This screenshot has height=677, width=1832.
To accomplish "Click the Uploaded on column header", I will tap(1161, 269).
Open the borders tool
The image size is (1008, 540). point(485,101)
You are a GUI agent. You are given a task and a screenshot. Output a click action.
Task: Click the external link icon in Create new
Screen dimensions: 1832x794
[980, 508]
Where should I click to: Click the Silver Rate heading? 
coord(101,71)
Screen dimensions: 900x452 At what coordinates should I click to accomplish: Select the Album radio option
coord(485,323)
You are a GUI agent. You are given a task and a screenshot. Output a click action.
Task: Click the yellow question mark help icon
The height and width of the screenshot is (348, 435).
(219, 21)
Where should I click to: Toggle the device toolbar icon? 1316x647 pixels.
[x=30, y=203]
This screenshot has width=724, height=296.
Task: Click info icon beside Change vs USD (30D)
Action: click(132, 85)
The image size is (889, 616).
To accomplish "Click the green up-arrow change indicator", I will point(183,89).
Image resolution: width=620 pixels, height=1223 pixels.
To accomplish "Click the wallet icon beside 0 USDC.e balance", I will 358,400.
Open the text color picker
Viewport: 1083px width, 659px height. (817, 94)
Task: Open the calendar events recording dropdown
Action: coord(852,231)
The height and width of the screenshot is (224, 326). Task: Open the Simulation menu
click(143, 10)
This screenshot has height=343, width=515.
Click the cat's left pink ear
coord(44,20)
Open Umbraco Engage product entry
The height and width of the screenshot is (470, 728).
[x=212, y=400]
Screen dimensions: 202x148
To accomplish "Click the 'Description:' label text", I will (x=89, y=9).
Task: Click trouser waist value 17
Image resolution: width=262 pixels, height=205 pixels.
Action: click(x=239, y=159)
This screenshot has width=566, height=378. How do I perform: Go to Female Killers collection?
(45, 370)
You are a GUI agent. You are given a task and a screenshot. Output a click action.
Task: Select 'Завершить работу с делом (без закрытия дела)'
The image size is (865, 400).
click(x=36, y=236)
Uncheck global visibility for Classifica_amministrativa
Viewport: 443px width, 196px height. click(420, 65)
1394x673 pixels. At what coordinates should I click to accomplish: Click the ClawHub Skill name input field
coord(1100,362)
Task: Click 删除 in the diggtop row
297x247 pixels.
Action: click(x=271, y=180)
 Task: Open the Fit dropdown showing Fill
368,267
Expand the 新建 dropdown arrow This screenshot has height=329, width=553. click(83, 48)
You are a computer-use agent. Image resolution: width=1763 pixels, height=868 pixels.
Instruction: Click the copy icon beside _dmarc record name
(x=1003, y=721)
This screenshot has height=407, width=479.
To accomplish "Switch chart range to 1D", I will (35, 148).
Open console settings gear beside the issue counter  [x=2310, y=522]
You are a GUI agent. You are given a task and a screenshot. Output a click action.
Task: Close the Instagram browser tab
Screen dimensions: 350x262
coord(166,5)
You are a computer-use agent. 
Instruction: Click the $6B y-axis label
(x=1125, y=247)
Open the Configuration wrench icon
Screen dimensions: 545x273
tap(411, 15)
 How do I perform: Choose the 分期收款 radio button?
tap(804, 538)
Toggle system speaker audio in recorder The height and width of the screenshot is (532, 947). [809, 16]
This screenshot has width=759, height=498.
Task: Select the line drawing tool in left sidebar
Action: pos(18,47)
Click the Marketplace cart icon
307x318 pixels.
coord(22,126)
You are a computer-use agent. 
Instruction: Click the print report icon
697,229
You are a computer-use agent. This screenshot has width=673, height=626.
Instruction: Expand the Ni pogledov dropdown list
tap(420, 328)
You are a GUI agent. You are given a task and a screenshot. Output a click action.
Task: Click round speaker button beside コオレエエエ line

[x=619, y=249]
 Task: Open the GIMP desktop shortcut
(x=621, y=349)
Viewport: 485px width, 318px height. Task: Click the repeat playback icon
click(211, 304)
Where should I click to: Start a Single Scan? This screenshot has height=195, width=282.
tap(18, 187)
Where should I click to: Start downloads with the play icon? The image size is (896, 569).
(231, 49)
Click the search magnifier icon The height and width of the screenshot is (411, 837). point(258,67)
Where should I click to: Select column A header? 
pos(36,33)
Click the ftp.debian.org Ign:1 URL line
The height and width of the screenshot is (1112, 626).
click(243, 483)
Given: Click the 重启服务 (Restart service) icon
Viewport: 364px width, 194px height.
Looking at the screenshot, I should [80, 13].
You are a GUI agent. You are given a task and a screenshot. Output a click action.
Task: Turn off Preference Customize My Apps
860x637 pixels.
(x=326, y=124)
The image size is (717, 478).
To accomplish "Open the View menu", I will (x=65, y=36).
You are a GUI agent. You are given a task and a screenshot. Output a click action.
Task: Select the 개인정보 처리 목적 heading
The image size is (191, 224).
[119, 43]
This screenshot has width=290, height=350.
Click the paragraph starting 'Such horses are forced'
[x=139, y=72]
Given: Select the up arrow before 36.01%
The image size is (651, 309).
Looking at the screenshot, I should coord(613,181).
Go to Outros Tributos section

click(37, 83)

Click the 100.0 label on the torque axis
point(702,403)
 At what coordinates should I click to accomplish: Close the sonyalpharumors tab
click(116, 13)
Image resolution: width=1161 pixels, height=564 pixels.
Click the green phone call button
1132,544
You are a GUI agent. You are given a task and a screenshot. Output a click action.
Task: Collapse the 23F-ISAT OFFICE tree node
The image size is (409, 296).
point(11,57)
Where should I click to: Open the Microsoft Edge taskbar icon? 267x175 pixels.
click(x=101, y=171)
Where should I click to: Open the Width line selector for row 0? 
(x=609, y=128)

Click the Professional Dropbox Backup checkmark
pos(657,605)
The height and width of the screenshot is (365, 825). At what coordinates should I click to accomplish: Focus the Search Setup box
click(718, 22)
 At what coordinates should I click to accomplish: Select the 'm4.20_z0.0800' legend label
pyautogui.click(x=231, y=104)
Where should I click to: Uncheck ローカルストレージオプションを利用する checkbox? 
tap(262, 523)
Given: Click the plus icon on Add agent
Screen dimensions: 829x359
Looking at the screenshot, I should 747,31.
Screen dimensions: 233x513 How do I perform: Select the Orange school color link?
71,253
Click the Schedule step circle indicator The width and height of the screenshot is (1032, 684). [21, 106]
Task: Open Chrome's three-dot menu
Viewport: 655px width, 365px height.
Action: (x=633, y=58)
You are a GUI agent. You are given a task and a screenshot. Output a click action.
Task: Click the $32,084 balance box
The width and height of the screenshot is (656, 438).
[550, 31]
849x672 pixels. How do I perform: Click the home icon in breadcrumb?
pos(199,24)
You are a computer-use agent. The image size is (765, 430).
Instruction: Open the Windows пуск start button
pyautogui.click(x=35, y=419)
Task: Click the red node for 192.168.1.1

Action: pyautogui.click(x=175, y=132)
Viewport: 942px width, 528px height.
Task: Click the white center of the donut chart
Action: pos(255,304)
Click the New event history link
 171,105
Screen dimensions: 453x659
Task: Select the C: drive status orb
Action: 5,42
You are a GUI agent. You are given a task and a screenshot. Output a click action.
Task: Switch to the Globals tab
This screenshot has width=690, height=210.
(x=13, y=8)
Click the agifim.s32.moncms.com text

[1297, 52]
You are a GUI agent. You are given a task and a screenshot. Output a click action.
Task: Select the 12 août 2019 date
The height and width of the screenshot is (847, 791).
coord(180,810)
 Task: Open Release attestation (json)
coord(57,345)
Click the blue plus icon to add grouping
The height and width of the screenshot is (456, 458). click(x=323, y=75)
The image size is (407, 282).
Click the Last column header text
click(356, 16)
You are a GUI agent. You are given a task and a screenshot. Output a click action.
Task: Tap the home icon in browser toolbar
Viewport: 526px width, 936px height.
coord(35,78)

• [TASK PROMPT]
Scan the lines above for "Where should I click to: Start a" and for "Given: Click the 重启服务 (Restart service) icon". Repeat exactly the line holding each of them and every line in between.

• [OUTPUT]
Where should I click to: Start a Single Scan? This screenshot has height=195, width=282.
tap(18, 187)
Where should I click to: Start downloads with the play icon? The image size is (896, 569).
(231, 49)
Click the search magnifier icon The height and width of the screenshot is (411, 837). point(258,67)
Where should I click to: Select column A header? 
pos(36,33)
Click the ftp.debian.org Ign:1 URL line
The height and width of the screenshot is (1112, 626).
click(243, 483)
Given: Click the 重启服务 (Restart service) icon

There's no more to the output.